#### RAW DATA:
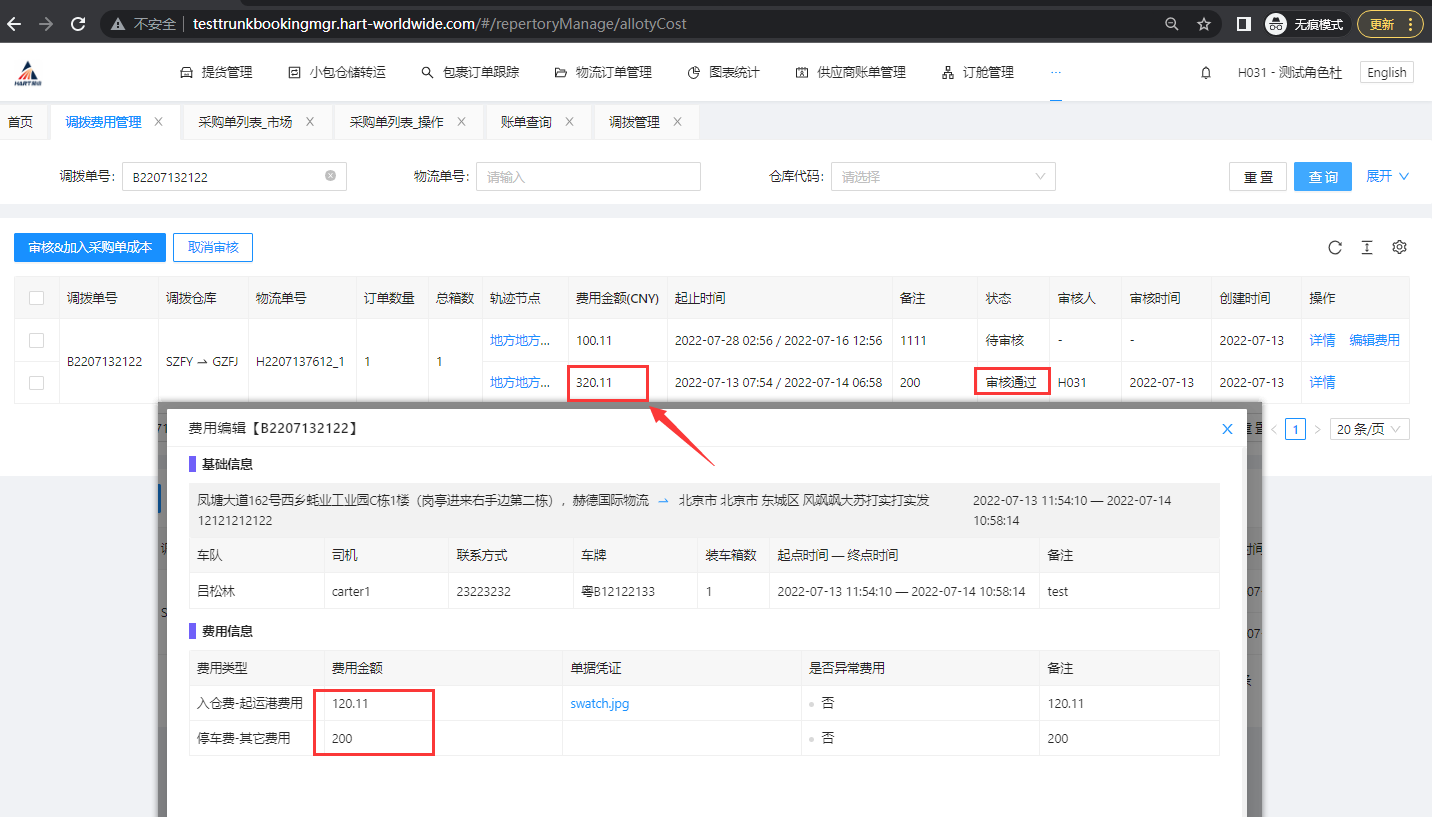1432x817 pixels.
Task: Bookmark page with the star icon
Action: [x=1204, y=24]
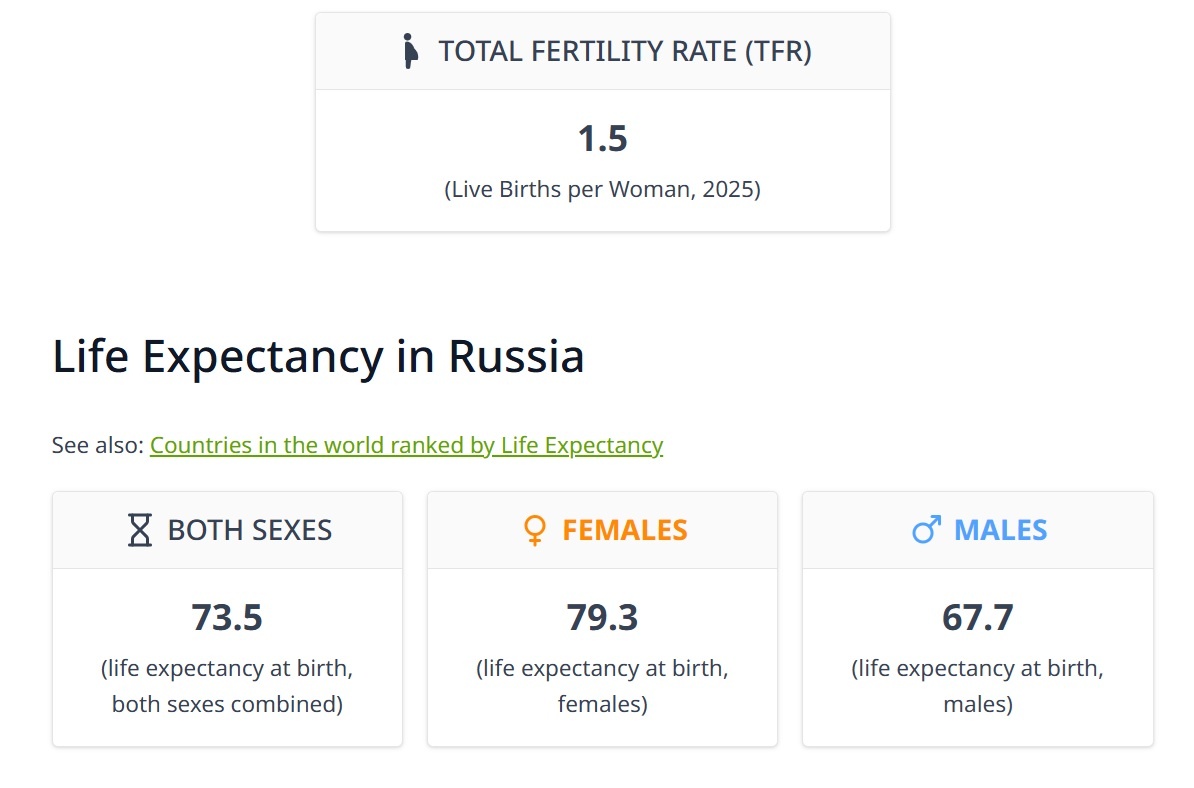This screenshot has height=788, width=1194.
Task: Click the Live Births per Woman caption
Action: [602, 189]
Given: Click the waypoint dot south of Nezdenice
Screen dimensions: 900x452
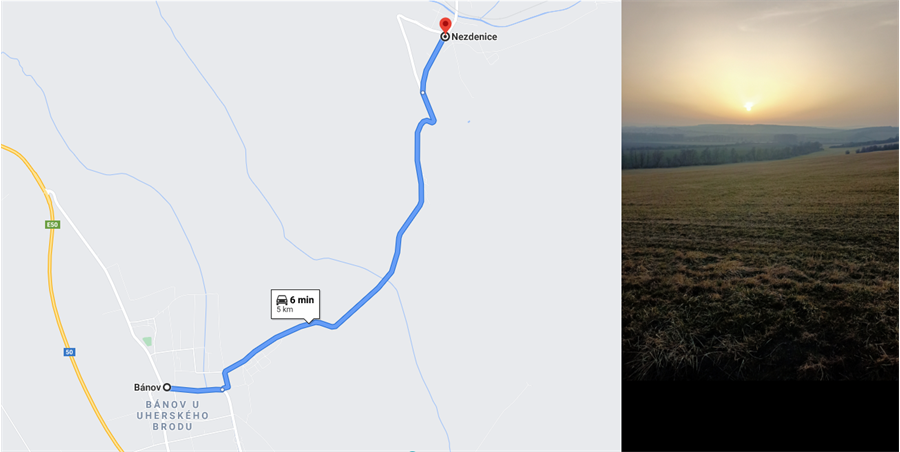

#### INSTRUCTIONS TO FOLLOW:
What is needed is a verbatim copy of the lines running from the one with "Given: Click the" through the last line of the listing above, excluding any pictures.

#### TASK SOLUTION:
Given: Click the waypoint dot south of Nezdenice
Screen dimensions: 900x452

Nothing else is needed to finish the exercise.